北原白秋 桐の花・聴けよ妻ふるもののあり 

 短歌は一箇の小さい緑の古宝玉である、古い悲哀時代のセンチメントのエツキスである。古いけれども棄てがたい、その完成した美くしい形は東洋人の二千年来の悲哀のさまざまな追憶おもひでに依てたとへがたない悲しい光沢をつけられてゐる。その面には玉虫のやうな光やつつましい杏仁水のやうな匂乃至一絃琴や古い日本の笛のやうな素朴な Lied のリズムがうごいてゐる。なつかしいではないか、若いロセツチが生命の家のよろこびを古いソンネツトの形式に寄せたやうに私も奔放自由なシムフオニーの新曲に自己の全感覚を響かすあとから、寥しい一絃の古琴を新らしい悲しい指さきでこころもちよく爪弾したところで少しも差支へはない筈だ。市井の俗人すらその忙がしい銀行事務の折々には一鉢のシネラリヤの花になにとはなきデリケエトな目ざしを送ることもあるではないか。私はそんな風に短歌の匂に親しみたいのである。
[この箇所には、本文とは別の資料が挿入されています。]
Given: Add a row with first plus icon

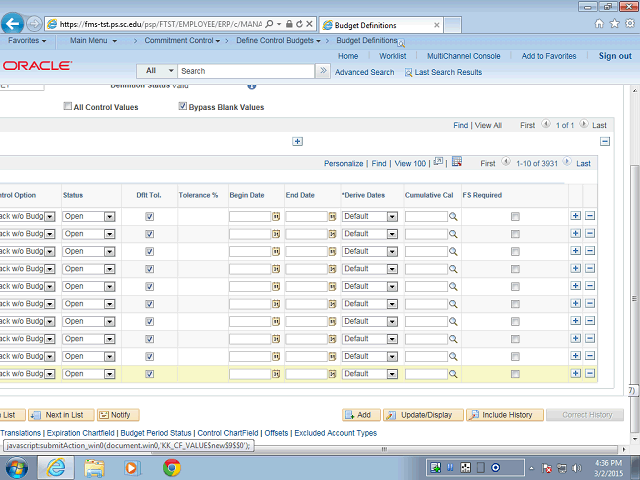Looking at the screenshot, I should pyautogui.click(x=575, y=216).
その小さい緑の古宝玉はよく香料のうつり香の新しい汗のにじんだ私の掌にも載り、ウイスキイや黄色いカステラの付いた指のさきにも触れる。而して時と処と私の気分の相違により、ある時は桐の花の淡い匂を反射し、また草わかばの淡緑にも映り、或はあるかなきかの刺のあとから赤い血の一滴をすら点ぜられる。
 私は無論この古宝玉の優しい触感を愛してゐる。而已ならず近代の新しいそして繊細な五官の汗と静こころなき青年の濃かな気息に依て染々とした特殊の光沢を附加へたいのである。併し私はその完成された形の放つ深い悲哀を知つてゐる。実際完成されたものほどかなしいものはあるまい、四十過ぎた世帯くづしの仲居が時折わかい半玉のやうなデリケエトな目つきするほどさびしく見られるものはない。(中略)
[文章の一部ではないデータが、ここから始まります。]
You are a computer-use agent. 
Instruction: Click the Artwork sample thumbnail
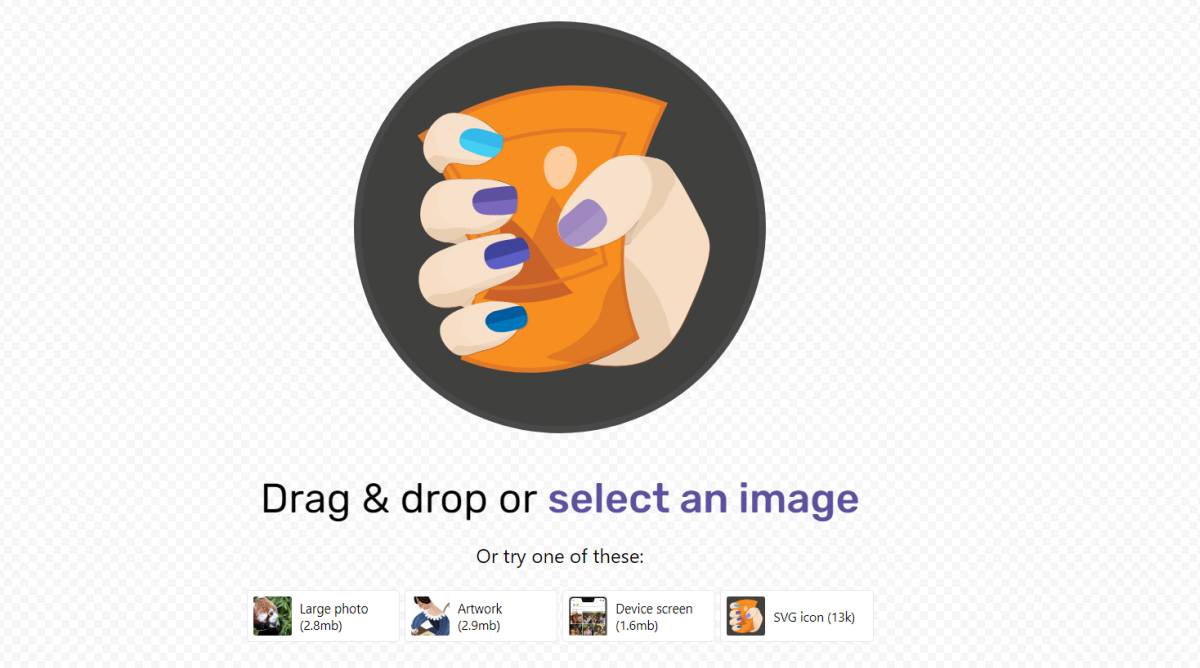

古い小さい緑玉メロウドは水晶の函に入れて刺戟の鋭い洋酒やハシツシユの罎のうしろにそつと秘蔵して置くべきものだ。古い一絃琴は仏蘭西わたりのピアノの傍の薄青い陰影のなかにたてかけて、おほかたは静かに眺め入るべきものである。私は短歌をそんな風に考へてゐる。
 さうして真に愛してゐる。

 カステラの皿に翳あり白秋忌

カステラの淡き翳なす白秋忌

カステラを切る刃の翳や白秋忌

刃に移るカステラの翳白秋忌

カステラの翳刃に移る白秋忌

カステラの翳の刃となる白秋忌

カステラに入るる刃の翳白秋忌

カステラに入るる刃匂ふ白秋忌

 
 聴けよ妻 ふるもののあり
 
聴けよ、妻。ふるもののあり。かすかにもふるもののあり。初夜過ぎて。夜の幽〔かそ〕けさとやなりけらし。ふりいでにけり。なにかしらふりいでにけり。声のして、ふりまさるなり。雨ならし。いな雪ならし。雪なりし。あはれ初雪。よくふりぬ。さてもめづらにふる雪のよくこそはふれ、ふりいでにけれ。さらさらと、また音たて、しづかなり。ただ深むなり。聴けよ、妻。そのふる雪の、満〔み〕ち満〔み〕ちて、ただこの闇に、舞ひ深むなり、ふりつもるなり。